-- INPUT start --

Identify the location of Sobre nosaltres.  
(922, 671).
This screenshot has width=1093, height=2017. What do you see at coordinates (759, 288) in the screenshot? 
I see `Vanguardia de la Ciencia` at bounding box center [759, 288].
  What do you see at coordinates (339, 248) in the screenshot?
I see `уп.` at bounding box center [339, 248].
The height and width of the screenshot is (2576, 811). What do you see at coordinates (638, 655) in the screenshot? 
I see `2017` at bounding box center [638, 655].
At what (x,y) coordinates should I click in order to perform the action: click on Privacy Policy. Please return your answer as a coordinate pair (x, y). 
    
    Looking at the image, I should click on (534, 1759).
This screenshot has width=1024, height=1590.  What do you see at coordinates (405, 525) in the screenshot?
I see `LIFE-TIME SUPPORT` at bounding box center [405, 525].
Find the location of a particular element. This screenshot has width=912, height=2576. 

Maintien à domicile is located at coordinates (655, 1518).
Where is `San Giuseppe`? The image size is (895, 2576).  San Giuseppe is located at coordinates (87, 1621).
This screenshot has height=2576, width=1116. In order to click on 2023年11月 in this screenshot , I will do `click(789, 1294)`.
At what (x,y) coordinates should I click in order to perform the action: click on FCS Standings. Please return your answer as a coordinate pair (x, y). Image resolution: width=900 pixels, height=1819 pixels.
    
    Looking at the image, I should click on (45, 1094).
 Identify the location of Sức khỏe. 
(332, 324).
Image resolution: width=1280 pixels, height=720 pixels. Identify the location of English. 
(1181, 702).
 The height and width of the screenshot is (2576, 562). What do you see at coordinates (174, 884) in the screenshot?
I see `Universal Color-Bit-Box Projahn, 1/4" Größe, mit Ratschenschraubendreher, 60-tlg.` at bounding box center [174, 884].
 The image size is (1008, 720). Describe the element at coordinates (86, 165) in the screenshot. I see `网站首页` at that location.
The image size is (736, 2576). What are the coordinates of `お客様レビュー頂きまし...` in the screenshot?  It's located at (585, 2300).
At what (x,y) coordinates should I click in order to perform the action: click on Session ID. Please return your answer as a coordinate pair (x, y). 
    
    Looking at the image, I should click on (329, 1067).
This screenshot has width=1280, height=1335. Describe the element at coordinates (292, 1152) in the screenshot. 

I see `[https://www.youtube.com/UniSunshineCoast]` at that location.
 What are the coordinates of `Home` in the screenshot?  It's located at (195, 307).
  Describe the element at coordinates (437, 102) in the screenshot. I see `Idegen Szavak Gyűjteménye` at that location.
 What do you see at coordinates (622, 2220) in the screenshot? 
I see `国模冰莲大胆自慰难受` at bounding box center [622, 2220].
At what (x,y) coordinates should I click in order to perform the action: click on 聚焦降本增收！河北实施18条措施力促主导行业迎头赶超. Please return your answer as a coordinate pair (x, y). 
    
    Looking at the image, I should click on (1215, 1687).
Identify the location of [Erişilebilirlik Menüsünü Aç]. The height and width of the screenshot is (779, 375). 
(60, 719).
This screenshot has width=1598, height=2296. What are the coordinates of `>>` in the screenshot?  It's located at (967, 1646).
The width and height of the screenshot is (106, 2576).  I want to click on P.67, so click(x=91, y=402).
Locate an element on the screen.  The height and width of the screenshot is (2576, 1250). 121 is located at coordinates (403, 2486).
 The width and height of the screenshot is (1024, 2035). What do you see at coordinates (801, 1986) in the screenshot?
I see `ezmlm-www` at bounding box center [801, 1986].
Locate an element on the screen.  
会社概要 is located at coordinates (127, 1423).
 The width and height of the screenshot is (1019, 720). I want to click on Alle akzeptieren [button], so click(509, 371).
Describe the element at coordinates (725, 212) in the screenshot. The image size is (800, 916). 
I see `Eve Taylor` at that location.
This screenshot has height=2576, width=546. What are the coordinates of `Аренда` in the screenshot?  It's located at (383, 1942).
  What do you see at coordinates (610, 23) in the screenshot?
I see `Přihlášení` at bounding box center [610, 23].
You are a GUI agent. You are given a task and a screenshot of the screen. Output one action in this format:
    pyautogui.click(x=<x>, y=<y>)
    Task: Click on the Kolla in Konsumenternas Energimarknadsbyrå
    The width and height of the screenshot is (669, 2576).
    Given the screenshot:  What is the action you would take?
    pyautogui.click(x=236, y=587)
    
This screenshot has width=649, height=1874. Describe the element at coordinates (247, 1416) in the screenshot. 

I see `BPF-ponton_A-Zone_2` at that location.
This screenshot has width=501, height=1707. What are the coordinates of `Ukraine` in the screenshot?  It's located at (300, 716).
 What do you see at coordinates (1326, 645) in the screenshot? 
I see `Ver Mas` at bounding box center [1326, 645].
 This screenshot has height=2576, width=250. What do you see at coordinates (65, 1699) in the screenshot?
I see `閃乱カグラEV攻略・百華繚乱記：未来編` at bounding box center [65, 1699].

-- INPUT end --

WHAT IS NEEDED:
Reproduce every one of the entries above line for line, without altering anything.

PROBLEM SOLUTION:
Identify the location of Sobre nosaltres.  
(922, 671).
This screenshot has width=1093, height=2017. What do you see at coordinates (759, 288) in the screenshot? 
I see `Vanguardia de la Ciencia` at bounding box center [759, 288].
  What do you see at coordinates (339, 248) in the screenshot?
I see `уп.` at bounding box center [339, 248].
The height and width of the screenshot is (2576, 811). What do you see at coordinates (638, 655) in the screenshot? 
I see `2017` at bounding box center [638, 655].
At what (x,y) coordinates should I click in order to perform the action: click on Privacy Policy. Please return your answer as a coordinate pair (x, y). 
    
    Looking at the image, I should click on (534, 1759).
This screenshot has width=1024, height=1590.  What do you see at coordinates (405, 525) in the screenshot?
I see `LIFE-TIME SUPPORT` at bounding box center [405, 525].
Find the location of a particular element. This screenshot has width=912, height=2576. 

Maintien à domicile is located at coordinates (655, 1518).
Where is `San Giuseppe`? The image size is (895, 2576).  San Giuseppe is located at coordinates (87, 1621).
This screenshot has height=2576, width=1116. In order to click on 2023年11月 in this screenshot , I will do `click(789, 1294)`.
At what (x,y) coordinates should I click in order to perform the action: click on FCS Standings. Please return your answer as a coordinate pair (x, y). Image resolution: width=900 pixels, height=1819 pixels.
    
    Looking at the image, I should click on (45, 1094).
 Identify the location of Sức khỏe. 
(332, 324).
Image resolution: width=1280 pixels, height=720 pixels. Identify the location of English. 
(1181, 702).
 The height and width of the screenshot is (2576, 562). What do you see at coordinates (174, 884) in the screenshot?
I see `Universal Color-Bit-Box Projahn, 1/4" Größe, mit Ratschenschraubendreher, 60-tlg.` at bounding box center [174, 884].
 The image size is (1008, 720). Describe the element at coordinates (86, 165) in the screenshot. I see `网站首页` at that location.
The image size is (736, 2576). What are the coordinates of `お客様レビュー頂きまし...` in the screenshot?  It's located at (585, 2300).
At what (x,y) coordinates should I click in order to perform the action: click on Session ID. Please return your answer as a coordinate pair (x, y). 
    
    Looking at the image, I should click on (329, 1067).
This screenshot has width=1280, height=1335. Describe the element at coordinates (292, 1152) in the screenshot. 

I see `[https://www.youtube.com/UniSunshineCoast]` at that location.
 What are the coordinates of `Home` in the screenshot?  It's located at (195, 307).
  Describe the element at coordinates (437, 102) in the screenshot. I see `Idegen Szavak Gyűjteménye` at that location.
 What do you see at coordinates (622, 2220) in the screenshot? 
I see `国模冰莲大胆自慰难受` at bounding box center [622, 2220].
At what (x,y) coordinates should I click in order to perform the action: click on 聚焦降本增收！河北实施18条措施力促主导行业迎头赶超. Please return your answer as a coordinate pair (x, y). 
    
    Looking at the image, I should click on (1215, 1687).
Identify the location of [Erişilebilirlik Menüsünü Aç]. The height and width of the screenshot is (779, 375). 
(60, 719).
This screenshot has width=1598, height=2296. What are the coordinates of `>>` in the screenshot?  It's located at (967, 1646).
The width and height of the screenshot is (106, 2576).  I want to click on P.67, so click(x=91, y=402).
Locate an element on the screen.  The height and width of the screenshot is (2576, 1250). 121 is located at coordinates (403, 2486).
 The width and height of the screenshot is (1024, 2035). What do you see at coordinates (801, 1986) in the screenshot?
I see `ezmlm-www` at bounding box center [801, 1986].
Locate an element on the screen.  
会社概要 is located at coordinates (127, 1423).
 The width and height of the screenshot is (1019, 720). I want to click on Alle akzeptieren [button], so click(509, 371).
Describe the element at coordinates (725, 212) in the screenshot. The image size is (800, 916). 
I see `Eve Taylor` at that location.
This screenshot has height=2576, width=546. What are the coordinates of `Аренда` in the screenshot?  It's located at (383, 1942).
  What do you see at coordinates (610, 23) in the screenshot?
I see `Přihlášení` at bounding box center [610, 23].
You are a GUI agent. You are given a task and a screenshot of the screen. Output one action in this format:
    pyautogui.click(x=<x>, y=<y>)
    Task: Click on the Kolla in Konsumenternas Energimarknadsbyrå
    The width and height of the screenshot is (669, 2576).
    Given the screenshot:  What is the action you would take?
    pyautogui.click(x=236, y=587)
    
This screenshot has width=649, height=1874. Describe the element at coordinates (247, 1416) in the screenshot. 

I see `BPF-ponton_A-Zone_2` at that location.
This screenshot has width=501, height=1707. What are the coordinates of `Ukraine` in the screenshot?  It's located at (300, 716).
 What do you see at coordinates (1326, 645) in the screenshot? 
I see `Ver Mas` at bounding box center [1326, 645].
 This screenshot has height=2576, width=250. What do you see at coordinates (65, 1699) in the screenshot?
I see `閃乱カグラEV攻略・百華繚乱記：未来編` at bounding box center [65, 1699].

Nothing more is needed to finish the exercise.